Our Purpose

The building blocks for sustainable development lie in the cultures of the peoples concerned. They have the right to determine the direction of their own economic development and cultural identity. Representative political institutions should be developed on these two foundations.

We select initiatives to support and promote which have these characteristics. We look to illustrate these as collective models of what can be achieved in diverse and ethnic regions of China and other countries facing similar dilemmas of economic transition and cultural identity.

We support work for ethnic diversity and culturally sustainable development which uphold or advance alternative models to those espoused by mainstream institutions associated with the Washington Consensus.

  What is Ethnic Diversity?

Every society has the fundamental human right to pursue its own ethnic traditions, lifestyle, culture and beliefs.
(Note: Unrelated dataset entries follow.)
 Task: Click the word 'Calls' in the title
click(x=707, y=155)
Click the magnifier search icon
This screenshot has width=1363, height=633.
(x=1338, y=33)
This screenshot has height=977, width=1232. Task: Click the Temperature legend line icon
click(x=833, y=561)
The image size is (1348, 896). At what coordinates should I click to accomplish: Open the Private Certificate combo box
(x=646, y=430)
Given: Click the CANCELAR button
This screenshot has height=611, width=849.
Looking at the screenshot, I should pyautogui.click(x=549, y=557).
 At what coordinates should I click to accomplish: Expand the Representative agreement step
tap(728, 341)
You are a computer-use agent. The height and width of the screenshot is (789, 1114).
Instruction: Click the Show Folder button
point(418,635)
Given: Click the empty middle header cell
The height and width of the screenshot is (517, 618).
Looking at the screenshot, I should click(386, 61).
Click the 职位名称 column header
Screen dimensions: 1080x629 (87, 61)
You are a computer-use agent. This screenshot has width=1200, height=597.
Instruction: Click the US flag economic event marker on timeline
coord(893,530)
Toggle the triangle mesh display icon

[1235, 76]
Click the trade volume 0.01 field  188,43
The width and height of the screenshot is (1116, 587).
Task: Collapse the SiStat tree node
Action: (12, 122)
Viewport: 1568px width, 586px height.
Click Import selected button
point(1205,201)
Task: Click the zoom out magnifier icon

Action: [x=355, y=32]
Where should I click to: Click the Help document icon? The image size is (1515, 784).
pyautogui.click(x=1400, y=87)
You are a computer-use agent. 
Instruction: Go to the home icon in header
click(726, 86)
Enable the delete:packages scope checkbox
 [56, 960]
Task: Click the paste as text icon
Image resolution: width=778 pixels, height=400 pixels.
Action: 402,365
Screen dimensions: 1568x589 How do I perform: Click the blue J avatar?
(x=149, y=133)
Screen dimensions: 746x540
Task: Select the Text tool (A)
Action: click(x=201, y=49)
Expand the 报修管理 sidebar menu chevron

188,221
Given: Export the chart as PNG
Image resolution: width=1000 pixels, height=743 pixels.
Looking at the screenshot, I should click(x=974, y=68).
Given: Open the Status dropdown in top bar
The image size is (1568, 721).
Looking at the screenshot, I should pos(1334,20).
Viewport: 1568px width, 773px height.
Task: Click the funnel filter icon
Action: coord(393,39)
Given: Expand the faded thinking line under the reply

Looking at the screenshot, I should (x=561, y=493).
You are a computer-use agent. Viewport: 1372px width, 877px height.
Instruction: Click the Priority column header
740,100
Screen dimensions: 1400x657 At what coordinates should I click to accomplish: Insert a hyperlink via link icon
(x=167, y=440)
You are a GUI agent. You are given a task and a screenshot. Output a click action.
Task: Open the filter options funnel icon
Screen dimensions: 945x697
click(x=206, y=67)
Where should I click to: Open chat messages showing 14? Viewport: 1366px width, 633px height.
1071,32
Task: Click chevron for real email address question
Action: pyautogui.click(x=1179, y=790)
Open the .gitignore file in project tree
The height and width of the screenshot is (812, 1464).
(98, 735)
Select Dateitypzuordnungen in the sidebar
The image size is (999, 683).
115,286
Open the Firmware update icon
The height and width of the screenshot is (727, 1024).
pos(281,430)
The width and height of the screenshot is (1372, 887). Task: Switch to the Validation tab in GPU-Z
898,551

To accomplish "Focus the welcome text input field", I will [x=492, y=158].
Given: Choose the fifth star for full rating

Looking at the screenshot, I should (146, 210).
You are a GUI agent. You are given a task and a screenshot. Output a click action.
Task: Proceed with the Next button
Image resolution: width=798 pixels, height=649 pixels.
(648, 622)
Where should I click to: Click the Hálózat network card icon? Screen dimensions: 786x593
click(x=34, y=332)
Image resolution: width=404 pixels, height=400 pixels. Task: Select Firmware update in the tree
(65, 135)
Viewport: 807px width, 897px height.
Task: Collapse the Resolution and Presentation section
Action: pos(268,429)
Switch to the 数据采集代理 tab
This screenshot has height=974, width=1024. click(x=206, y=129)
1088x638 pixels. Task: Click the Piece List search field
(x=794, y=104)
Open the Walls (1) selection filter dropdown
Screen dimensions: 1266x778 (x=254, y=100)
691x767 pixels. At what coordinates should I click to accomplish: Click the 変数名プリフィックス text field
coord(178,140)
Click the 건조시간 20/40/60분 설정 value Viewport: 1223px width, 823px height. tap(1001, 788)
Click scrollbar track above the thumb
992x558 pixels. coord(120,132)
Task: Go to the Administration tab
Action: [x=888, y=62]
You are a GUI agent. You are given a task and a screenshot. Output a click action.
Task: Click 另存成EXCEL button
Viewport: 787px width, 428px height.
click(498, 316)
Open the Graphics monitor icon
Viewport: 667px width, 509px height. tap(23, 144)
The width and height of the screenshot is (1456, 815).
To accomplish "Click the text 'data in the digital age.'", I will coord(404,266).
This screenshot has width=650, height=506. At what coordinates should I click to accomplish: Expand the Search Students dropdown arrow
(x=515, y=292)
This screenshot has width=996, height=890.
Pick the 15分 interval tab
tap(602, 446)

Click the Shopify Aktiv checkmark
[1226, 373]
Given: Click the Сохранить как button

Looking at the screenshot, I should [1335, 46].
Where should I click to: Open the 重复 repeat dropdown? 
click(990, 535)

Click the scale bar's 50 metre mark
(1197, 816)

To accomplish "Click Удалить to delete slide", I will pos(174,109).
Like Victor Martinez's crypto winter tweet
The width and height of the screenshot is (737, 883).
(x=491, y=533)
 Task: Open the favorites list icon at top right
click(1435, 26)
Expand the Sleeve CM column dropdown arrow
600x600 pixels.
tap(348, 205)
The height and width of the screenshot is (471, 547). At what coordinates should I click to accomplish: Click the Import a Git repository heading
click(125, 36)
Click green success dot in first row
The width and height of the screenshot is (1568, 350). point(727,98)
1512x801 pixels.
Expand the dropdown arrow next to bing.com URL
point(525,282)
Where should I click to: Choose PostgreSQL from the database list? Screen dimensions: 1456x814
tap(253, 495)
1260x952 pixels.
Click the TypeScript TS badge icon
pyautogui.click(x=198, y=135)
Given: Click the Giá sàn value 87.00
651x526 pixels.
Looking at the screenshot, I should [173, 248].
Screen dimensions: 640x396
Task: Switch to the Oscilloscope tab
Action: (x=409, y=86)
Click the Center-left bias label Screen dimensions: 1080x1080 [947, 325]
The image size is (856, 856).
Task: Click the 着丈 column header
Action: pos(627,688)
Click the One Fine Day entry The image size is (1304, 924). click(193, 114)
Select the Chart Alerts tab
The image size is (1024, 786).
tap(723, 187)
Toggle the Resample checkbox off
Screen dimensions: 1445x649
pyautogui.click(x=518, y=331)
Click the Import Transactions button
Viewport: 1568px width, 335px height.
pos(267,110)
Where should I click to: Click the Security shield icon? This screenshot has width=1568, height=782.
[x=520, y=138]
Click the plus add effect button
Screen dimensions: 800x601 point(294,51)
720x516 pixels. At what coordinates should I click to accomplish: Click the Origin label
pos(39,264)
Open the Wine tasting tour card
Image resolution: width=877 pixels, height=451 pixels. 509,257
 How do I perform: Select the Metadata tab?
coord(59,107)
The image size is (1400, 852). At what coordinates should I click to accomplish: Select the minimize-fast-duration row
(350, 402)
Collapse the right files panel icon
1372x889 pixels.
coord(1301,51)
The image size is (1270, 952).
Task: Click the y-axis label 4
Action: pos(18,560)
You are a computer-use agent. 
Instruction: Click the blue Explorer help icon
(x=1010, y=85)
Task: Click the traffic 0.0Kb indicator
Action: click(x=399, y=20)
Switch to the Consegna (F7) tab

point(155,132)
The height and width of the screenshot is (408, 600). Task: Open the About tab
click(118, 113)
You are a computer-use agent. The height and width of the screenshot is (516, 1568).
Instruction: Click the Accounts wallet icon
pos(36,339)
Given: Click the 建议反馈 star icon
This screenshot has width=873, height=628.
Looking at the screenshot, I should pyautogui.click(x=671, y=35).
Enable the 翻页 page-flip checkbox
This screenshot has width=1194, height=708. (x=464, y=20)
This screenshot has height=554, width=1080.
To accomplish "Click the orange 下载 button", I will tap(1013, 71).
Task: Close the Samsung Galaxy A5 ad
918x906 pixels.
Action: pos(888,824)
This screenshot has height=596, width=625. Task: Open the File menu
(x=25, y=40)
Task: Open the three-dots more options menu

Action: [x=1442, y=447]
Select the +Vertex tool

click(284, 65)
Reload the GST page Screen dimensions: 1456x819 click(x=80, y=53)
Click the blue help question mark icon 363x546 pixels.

Preservation of the environment is integral to the sustenance of many traditional lifestyles. Environmental desecration assaults ethnic diversity, the preservation of which can in turn protect the environment. The melting-pot ideology and its commercialized "mainstream" value system damage ethnic diversity rights. Many of the world's social and security problems are reactions against this politically driven, commercial assault to eliminate ethnic diversity through the unilateral and global propagation of neo-conservative values, rigidly applied. This erodes the defining value of humanity, its diverse identity.
What is Culturally Sustainable Development?

Cultural eradication is not a prerequisite for modernization. Improvement in living standards does not mean replacing one culture with another. Culture can evolve with economic development and in turn provide the social fabric to ensure economic stability. The Washington Consensus for development fails because it forces economic and financial models upon societies whose different cultures and conditions render these models inapplicable. Capital accumulation and conspicuous consumption do not assure human happiness. By eroding indigenous cultural values they often destroy it. Economic development should improve the quality of life, not undermine it.